Earl Smith (Trading Card Database)Catcher Earl “Oil” Smith was described during his playing days as “rough and ready,” “hard-boiled,” and “the champion goat-getter of both major leagues,” a scrappy receiver who was always ready to get under a batter’s skin with a line of needling talk.1 But on June 18, 1927, his truculence and toughness spilled over into violence, as he made national headlines by decking a former teammate with an on-field sucker punch.

That afternoon in Pittsburgh, Smith’s Pittsburgh Pirates played the Boston Braves at Forbes Field before a Saturday crowd of 5,000. The Pirates sat atop the National League standings – one game ahead of the surging Chicago Cubs, who had lost to the Philadelphia Phillies the day before, ending their 12-game winning streak. 

The Pirates had won their first World Series since 1909 just two years before. Many of the stars from that team were still on board two years later, including second baseman George Grantham, third baseman Pie Traynor, outfielder Kiki Cuyler, and shortstop Glenn Wright. Speedy center fielder Max Carey had moved to the Brooklyn Robins, but he had been replaced by two young outfielders and future Hall of Famers, Lloyd Waner and Paul Waner.

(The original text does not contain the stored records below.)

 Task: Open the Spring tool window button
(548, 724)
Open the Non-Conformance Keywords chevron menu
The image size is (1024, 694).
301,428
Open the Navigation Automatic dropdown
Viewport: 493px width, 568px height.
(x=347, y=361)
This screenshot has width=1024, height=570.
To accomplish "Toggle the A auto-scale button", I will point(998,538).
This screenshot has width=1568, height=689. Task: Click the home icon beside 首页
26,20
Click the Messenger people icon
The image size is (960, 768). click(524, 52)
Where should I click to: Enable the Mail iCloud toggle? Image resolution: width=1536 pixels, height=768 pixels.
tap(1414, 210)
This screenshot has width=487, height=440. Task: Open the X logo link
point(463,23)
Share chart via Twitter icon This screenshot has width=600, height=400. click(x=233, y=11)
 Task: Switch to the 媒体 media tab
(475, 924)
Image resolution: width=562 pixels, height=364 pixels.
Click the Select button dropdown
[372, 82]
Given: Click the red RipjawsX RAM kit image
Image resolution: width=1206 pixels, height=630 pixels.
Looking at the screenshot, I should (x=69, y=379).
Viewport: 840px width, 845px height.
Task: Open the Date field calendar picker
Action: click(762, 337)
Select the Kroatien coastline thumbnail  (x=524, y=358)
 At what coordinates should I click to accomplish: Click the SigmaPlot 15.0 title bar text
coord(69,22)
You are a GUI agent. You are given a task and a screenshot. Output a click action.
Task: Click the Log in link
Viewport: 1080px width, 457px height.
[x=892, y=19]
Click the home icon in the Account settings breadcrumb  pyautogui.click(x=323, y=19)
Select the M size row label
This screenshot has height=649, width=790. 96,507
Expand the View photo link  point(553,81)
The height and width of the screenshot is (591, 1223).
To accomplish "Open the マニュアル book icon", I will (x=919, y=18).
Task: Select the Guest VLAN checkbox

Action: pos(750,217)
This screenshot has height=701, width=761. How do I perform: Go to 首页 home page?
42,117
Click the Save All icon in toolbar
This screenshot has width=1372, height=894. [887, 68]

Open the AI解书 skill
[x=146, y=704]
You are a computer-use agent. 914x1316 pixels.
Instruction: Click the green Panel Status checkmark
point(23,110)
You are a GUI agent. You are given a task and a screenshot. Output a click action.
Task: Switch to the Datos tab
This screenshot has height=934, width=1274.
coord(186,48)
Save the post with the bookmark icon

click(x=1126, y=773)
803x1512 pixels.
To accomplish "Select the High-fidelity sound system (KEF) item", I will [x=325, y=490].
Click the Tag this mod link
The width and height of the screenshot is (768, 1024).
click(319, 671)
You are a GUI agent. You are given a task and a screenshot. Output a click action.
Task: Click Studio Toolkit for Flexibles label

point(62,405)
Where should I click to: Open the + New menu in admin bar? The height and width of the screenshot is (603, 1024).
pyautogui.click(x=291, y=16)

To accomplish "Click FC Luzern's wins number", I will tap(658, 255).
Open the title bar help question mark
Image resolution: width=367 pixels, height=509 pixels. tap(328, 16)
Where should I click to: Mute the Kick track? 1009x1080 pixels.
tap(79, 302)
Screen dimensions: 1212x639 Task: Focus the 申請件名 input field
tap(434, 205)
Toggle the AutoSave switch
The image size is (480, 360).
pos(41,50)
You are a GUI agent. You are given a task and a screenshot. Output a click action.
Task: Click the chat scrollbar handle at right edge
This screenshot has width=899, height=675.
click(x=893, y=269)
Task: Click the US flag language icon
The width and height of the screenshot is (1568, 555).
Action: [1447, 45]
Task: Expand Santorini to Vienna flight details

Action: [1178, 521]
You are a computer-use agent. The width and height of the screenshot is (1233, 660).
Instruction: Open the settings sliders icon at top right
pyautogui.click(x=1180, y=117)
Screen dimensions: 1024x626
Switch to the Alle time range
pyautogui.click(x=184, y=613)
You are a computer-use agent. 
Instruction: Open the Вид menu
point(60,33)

The Braves were once again near the bottom of the NL, in sixth place with a record of 20-28 and one tie, 12 games out of first. Since winning the World Series in 1914, they had finished in seventh or eighth place six times in 12 years. Future Hall of Famer Dave Bancroft, their player-manager, was one of the outstanding defensive shortstops of his day. During his years with the New York Giants (1920-1923), the Giants won two World Series and one NL championship. 

Earl Smith, who hit .303 with a .432 slugging percentage during his 12-season major-league career, was a teammate of Bancroft’s on the Giants. But in the middle of the 1923 season, after the last in a series of arguments with manager John McGraw, Smith was traded to the Braves.2 In 1924 Bancroft followed him there, being named the player-manager to open the 1924 season at age 33.

Earl Smith didn’t stay in Boston long: He was sold to Pittsburgh in July. By at least one account, however, Smith was in Boston long enough to kindle a feud with Bancroft.3 At one point, Bancroft, who had been friendly with Smith when both were with the Giants, fined his catcher $500 for violating team rules. In July the Braves tried to slip Smith through waivers so they could sell him to Los Angeles of the Pacific Coast League. The Pirates put a stop to that by claiming Smith for the waiver price. Smith never forgot the $500 fine and kept demanding his money back.4

On June 18, right-hander Bob Smith was the starting pitcher for the Braves. He had been Boston’s starting shortstop in 1923, but Bancroft’s arrival and his own batting struggles led to his converting to pitching in 1925. Entering the game, Smith had a 3.19 ERA with a record of 3 wins and 5 losses.5 The day before, he had come out of the bullpen to record the final two outs of Boston’s 8-7 win over Pittsburgh.6

Right-hander Ray Kremer was starting for the Pirates with a record of 7 wins and 2 losses and a 2.60 ERA. This was his first appearance against the Braves in 1927. He had a 3-1 record against Boston in 1926.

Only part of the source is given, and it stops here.